An ageing population – the good, the bad and the silver lining
This week will see the topic of the ageing population and its impact on health systems and societies tackled from two different perspectives, one largely negative and one refreshingly positive.
Let’s start with the negative perspective. The Council of the EU will this week decide on the European Semester “Country Specific Recommendations” to Member States. The European Semester – the EU’s annual cycle of economic policy coordination - is primarily concerned with the long-term fiscal sustainability of public finances in the EU, and analyses Member States’ budgets through that lens. In that perspective, the ageing population is seen as one of the primary threats to the sustainability of public finances, creating increasing pressures on healthcare and long-term care and pension systems. This year, the Commission proposed recommendations relating to healthcare and long-term care to 17 countries, in most cases urging them to make their health systems more sustainable and cost-effective, for example by shifting patients from hospitals to outpatient care and strengthen prevention and primary care services.
So what is at stake if this threat becomes reality? The EU’s 2018 ageing report calculated the consequences of a number of different scenarios. The “demographic scenario” assumes that Eurostat’s projections on future longevity of the EU population are correct, but that all extra life years will be spent in ill health. In other words, our health starts deteriorating at the same age as today, but we will live longer. The result is of course more years being dependent on healthcare and long-term care services, and in this scenario healthcare expenditure as percentage of GDP will on average for EU27 increase with 14% between 2015 and 2070 (but for some countries much more, such as 21% for the UK and an alarming 26% for Ireland and Spain).
How to make healthcare more efficient and sustainable is a topic that has received more and more attention from healthcare managers and policymakers during the last few years. Most are aware of the OECD report assessing that around 20% of healthcare expenditure is wasted or could have been spent better. Still, talking about efficiency is not always popular. A common misconception is that measures to increase efficiency equals cost-cutting. To the contrary, the recent report from the EU expert group on Health Systems performance Assessment points out that in absence of good tools to analyse inefficiencies in specific areas of care, decision makers might be forced to implement untargeted horizontal budget cuts, almost certainly harming patient health in the process.
Indeed, this was exactly what happened in many European countries in the wake of the financial crisis 2008, when most cuts to healthcare budgets occurred based on what was easiest from an administrative or political perspective, rather than based on an analysis looking at the impact on health outcomes for patients and citizens. Thus prevention was one of the areas which was cut most in many Member States, and you don’t have to be a professor in health economics to realize that this is exactly the wrong thing to do when the real concern is tomorrow’s healthcare costs rather than today’s.

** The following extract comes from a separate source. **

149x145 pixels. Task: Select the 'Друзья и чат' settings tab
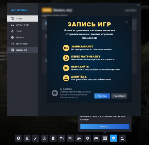[x=23, y=25]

Thankfully, the ageing population can also be seen in a more positive light. The Finnish EU Presidency is holding its Forum on the Silver Economy this week in Helsinki, to explore the many opportunities that an ageing society can bring. The elderly population are not only the patients and long-term care residents from the dismal fiscal policy forecasts, but also consumers and active members of society, many wanting to continue working or otherwise contribute to society long after the normal pension age. And they will create demand for new innovative solutions that will allow them to combine a normal lifestyle with the various health and social care needs of a high age, creating new business opportunities for entrepreneurs in wellbeing, home-care and assisted living.
Our health systems must also shift focus from treating the already ill to promoting health and preventing disease, laying the ground for a healthy ageing instead of a sickly ageing. Also in this area will innovative products and services provide many of the tools that are needed. Disease prevention is rapidly becoming more and more advanced with the advent of big data, genomics, predictive analytics and precision medicine. And new digital health services will allow patients to be cared for in their homes, rather than in the hospital, both saving costs for the health systems and increasing quality of life for the patients and their families.

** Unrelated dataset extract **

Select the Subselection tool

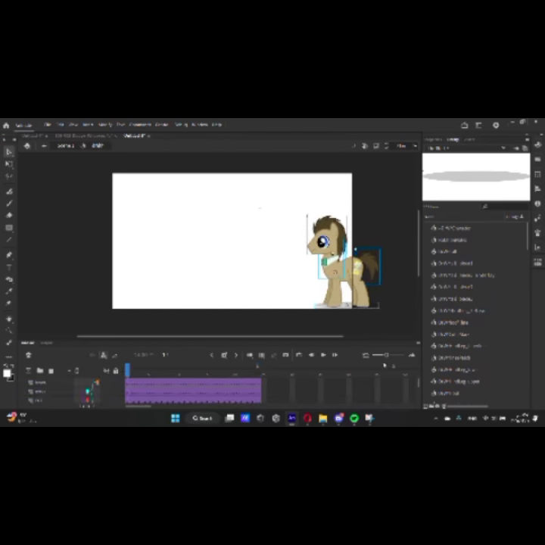click(x=9, y=164)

Many of these new solutions will be developed by new partnerships consisting of both old and new players in the healthcare sector, and by public and private actors. This is why EFPIA is proposing to widen the very successful Innovative Medicines Initiative public-private partnership to the medtech and digital tech sectors. Health systems also need to adapt to enable these new models of health and care provision, including by ensuring a governance framework for health data that both provides data security for patients and enables access to anonymised data for research and health system governance. But also by shifting payment and reimbursement models from volume to outcomes which would create new incentives to invest in prevention and smart health.

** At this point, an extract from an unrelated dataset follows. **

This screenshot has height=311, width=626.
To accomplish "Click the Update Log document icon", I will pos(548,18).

This would entail a huge shift for our health systems, which often are likened to oil tankers – they are not easy to turn around and you don’t want to be at the helm if something goes wrong. But just as the challenge of climate change and the need to make our economies environmentally sustainable has provided new opportunities for renewable energy and green technology, so can the “silver economy” create a boom for new products and services that will not only keep European citizens and patients healthier for a longer time, but also create highly skilled jobs and growth to the European economy. This is where the need for a comprehensive strategy for healthy ageing comes together with the need for a new European industrial strategy focusing on health, wellness and life sciences. Our biggest challenge could be Europe’s biggest opportunity. Let’s take it!